From the entries below, return exactly the lines beginning at the one that contains "Open the ROI stat card" and ending at the one that contains "Screen dimensions: 1372x774", both of them included, and only those lines.

(Saved entries)
[Start of section]
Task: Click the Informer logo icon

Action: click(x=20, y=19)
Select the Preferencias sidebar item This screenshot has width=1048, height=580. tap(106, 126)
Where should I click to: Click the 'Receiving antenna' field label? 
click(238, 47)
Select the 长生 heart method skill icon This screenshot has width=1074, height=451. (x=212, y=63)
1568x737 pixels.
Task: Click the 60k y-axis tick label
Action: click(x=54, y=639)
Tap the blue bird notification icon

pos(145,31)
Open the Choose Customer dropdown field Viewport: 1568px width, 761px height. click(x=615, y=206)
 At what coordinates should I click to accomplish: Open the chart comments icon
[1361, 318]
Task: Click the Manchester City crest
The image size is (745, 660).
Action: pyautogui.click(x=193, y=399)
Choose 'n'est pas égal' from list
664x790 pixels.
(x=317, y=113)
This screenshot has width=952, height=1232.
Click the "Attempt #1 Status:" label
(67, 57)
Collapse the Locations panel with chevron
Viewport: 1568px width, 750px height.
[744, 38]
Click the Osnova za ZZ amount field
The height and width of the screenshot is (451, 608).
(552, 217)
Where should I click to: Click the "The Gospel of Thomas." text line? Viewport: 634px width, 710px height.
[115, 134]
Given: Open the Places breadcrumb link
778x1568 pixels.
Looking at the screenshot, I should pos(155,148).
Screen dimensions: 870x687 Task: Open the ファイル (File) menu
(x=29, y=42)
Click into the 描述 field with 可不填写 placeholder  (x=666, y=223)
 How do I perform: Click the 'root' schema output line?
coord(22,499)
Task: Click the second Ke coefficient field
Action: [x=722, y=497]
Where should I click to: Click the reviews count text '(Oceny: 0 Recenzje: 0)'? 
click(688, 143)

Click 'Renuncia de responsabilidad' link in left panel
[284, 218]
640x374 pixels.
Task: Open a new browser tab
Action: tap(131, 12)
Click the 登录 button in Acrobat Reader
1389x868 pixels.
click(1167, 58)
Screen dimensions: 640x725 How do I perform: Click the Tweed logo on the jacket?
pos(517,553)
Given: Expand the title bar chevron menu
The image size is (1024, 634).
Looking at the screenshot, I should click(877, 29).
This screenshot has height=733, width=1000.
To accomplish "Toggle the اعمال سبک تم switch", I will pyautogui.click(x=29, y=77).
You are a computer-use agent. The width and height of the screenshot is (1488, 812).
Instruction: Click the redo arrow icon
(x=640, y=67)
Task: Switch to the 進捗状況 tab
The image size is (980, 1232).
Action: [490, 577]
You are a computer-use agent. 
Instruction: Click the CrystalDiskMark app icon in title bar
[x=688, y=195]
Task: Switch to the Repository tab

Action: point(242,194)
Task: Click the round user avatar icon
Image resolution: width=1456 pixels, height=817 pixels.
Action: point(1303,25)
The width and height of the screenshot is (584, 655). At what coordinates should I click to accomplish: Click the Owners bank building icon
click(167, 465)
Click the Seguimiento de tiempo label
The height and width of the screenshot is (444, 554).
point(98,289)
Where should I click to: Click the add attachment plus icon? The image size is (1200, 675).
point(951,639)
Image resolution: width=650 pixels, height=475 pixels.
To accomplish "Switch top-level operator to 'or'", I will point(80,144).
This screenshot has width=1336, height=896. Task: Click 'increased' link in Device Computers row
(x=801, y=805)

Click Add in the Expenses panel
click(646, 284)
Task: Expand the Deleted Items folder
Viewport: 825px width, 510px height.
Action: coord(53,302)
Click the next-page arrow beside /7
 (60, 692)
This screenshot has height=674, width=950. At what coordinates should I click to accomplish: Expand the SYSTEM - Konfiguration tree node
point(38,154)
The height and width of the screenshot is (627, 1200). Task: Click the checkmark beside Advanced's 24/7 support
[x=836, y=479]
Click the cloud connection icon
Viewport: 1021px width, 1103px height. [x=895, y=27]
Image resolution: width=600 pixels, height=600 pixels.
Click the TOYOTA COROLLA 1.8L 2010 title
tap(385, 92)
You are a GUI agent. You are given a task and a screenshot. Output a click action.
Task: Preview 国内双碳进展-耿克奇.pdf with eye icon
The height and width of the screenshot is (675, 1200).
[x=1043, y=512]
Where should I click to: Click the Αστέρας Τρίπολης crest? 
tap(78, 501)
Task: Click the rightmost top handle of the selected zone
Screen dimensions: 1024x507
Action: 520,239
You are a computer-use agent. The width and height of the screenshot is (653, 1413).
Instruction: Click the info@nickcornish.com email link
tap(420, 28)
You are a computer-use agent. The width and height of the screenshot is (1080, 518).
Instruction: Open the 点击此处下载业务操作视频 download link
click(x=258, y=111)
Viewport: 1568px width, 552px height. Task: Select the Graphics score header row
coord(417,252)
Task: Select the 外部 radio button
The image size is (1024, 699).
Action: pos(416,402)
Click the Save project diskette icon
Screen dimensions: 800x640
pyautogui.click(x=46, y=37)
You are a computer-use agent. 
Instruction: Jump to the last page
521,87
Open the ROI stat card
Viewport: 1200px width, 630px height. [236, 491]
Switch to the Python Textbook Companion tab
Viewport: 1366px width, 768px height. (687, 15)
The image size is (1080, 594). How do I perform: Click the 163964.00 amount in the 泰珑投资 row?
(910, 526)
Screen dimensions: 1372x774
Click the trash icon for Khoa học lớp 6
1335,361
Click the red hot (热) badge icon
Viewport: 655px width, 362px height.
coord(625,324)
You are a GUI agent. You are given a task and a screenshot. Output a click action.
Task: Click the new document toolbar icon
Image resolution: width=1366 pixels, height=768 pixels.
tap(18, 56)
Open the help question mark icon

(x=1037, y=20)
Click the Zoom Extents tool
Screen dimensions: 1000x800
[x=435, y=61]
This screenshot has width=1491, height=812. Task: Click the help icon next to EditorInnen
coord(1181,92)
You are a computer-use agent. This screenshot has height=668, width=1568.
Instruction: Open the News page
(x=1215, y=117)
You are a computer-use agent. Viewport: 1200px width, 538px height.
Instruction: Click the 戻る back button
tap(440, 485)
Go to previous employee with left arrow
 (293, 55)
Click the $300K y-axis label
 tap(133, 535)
[End of section]
Written response:
Open the ROI stat card
Viewport: 1200px width, 630px height. [236, 491]
Switch to the Python Textbook Companion tab
Viewport: 1366px width, 768px height. (687, 15)
The image size is (1080, 594). How do I perform: Click the 163964.00 amount in the 泰珑投资 row?
(910, 526)
Screen dimensions: 1372x774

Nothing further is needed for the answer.